Thousands of Madoff victims had pinned considerable hopes that the Court of Appeals of the Second Circuit would see the issue of “Net Equity” in a different manner than SIPC, Trustee Picard, and the Federal Bankruptcy Court...

I’m one of the many tremendously disappointed with what appears to have been a poorly thought through, ill-researched decision – one which ignores Congressional intent, eschews fairness, and threatens the viability of the use of investment statements for all investors for the future.  It is clear after reading this ruling and watching the legal proceedings closely, Congress must get involved to ensure investors have real protections, as they were intended to have.  Here, very briefly is a summary of my observations of the decision:

1.         The Second Circuit ignored the legislative history around the 1970 Securities Investment Protection Act (SIPA) and amendments, repeatedly expressed on the floor of Congress by many of the leading Senators and Congressmen of the day, who wanted to protect small investors and improve confidence in the financial markets. The Circuit thereby ignored, indeed, made no reference even to the intent of the legislation. As many of you know who have read both my and others’ writings on the subject, along with the elimination of the use of physical securities, Congress clearly sought to provide FDIC-like protection based on account statement values, putting all investors on an equal footing in terms of SIPC protection. Under FDIC, all customers of a bank are seen to have equal expectations based on their account statements, a cornerstone to permit customer confidence, otherwise those withdrawing from savings in their later years could see their FDIC protections wiped out.  

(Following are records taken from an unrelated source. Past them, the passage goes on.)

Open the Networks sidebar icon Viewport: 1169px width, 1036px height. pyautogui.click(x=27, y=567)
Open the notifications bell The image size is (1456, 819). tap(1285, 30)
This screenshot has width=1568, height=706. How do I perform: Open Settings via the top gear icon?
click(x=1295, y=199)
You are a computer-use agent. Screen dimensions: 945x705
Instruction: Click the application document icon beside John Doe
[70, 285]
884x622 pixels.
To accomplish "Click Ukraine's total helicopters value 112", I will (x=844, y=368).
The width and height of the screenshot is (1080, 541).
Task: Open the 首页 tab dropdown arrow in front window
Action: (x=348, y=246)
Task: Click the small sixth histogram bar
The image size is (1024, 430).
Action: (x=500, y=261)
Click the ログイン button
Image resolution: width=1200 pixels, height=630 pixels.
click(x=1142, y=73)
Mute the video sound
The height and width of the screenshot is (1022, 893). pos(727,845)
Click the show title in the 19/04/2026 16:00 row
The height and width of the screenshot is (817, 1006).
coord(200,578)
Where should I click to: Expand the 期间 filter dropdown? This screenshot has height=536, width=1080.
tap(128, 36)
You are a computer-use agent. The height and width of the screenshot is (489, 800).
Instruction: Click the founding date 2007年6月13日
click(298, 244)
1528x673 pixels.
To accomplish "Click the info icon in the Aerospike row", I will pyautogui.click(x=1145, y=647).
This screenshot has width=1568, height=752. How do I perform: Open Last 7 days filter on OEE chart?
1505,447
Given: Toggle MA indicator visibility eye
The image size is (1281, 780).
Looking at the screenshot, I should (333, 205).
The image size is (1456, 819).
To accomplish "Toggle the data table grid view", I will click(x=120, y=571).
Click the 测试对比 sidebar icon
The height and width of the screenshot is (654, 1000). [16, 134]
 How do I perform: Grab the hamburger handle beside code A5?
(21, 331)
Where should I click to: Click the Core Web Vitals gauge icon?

2.         SIPA – the Securities Investor Protection Act of 1970 -- gives the definition of Net Equity and says this definition cannot be changed by SIPC.  But SIPC and its Trustee did change it, and were upheld by the Appellate Court, which said other Trustees in other cases would be free to change it yet again.  This overriding of a specific statutory provision by SIPC, the Trustee, and the Circuit could be construed as a violation of separation of powers (and perhaps even judicial activism), and could be one of the points focused on in a petition for certiorari – a request for hearing of the case -- filed in the Supreme Court, the next and last possible legal stop.

3.         The Appellate Court held that CICO (the cash-in-minus-cash-out Net Investment Method used by the SIPC Trustee) was the only way to achieve fairness, choosing not to address any of the extensive arguments against this position. [See point #3 in my August 23rd blog  for my discussion of “fairness” in my blog. Or visit the Net Equity tab at www.investoraction.org  for NIAP’s discussions about net equity.]  Nor did it pay any attention to the fact that discovery was not allowed in the Bankruptcy Court below -- discovery which would likely show that SIPC and the Trustee chose CICO for the unlawful purpose of saving SIPC money at the expense of investors. Discovery would also show, almost to a certainty, that under CICO  the lion’s share of available money will go to huge banks and hedge funds which even the Trustee says were responsible for enabling Madoff to keep his fraud going for many years instead of running out of money, while small, now impecunious, admittedly innocent victims will get nothing.  All this constitutes fairness?  Not ordering the discovery which would show all this is fairness?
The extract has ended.